Commercially available submersibles known as Super Sea Rovers, carrying cameras and sonars, will enable the Fearless and her five sister ships to pinpoint and identify moored explosive mines without running the risk of sending divers out in rubber rafts to examine suspicious objects that might be deadly mines.
On Wednesday, the American minesweepers were anchored in the central gulf for a respite from weeks spent hunting and destroying mines farther north, in the vicinity of Farsi Island, where Iran maintains a military base and has been observed laying mines.
The skipper of the Fearless, 34-year-old Lt. Cmdr. John K. Ross of Savannah, Ga., said he believes those waters had been "pretty close if not completely cleared" of mines. But months of continuing operations to prevent ships from hitting mines lie ahead.
The mines found by two ships, the Fearless and the Inflict, appeared to have been laid months before, and were covered with inches of marine vegetation, he said.

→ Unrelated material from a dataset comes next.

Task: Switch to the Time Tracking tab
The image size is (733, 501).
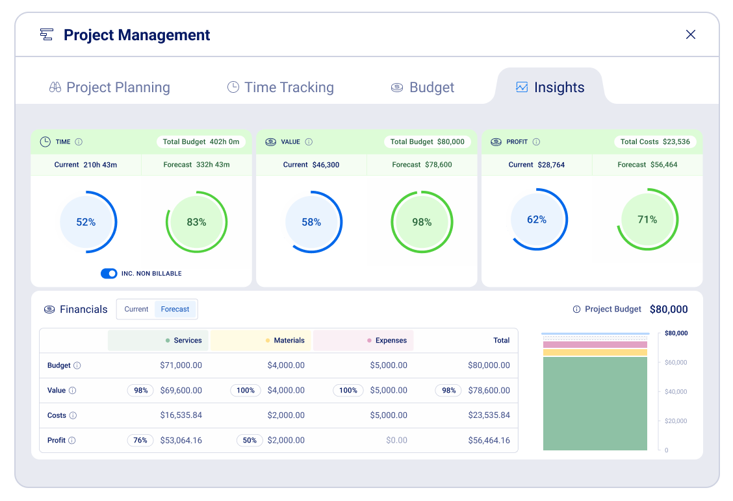Action: pos(280,88)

Officers of the Fearless said the American minesweepers have been working by painstakingly mapping the relatively shallow waters of the Persian Gulf with sensitive sonar sets that detect virtually anything lying on the bottom or floating near the surface.

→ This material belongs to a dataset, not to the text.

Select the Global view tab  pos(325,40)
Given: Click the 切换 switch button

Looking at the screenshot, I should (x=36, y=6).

One crewman manning a sonar scope explained that the instruments listen to echoes and paint a picture of the waters in much the same way that an obstetrician's sonogram detects a fetus floating in the womb.
But the sonar signals can be deceptive. One day the crew of the Fearless found what looked like a cluster of mines moored to the bottom in the classic fashion used by Iranian forces.
Divers, summoned from an accompanying warship, swam deep into the seas, only to discover that the presumed mines were tires floating by ropes above a barge that sank years ago.
On another occasion, Navy men recalled, the divers moved gingerly toward real mines, planted explosives and blew up the mines in spectacular plumes of water that killed hundreds of fish.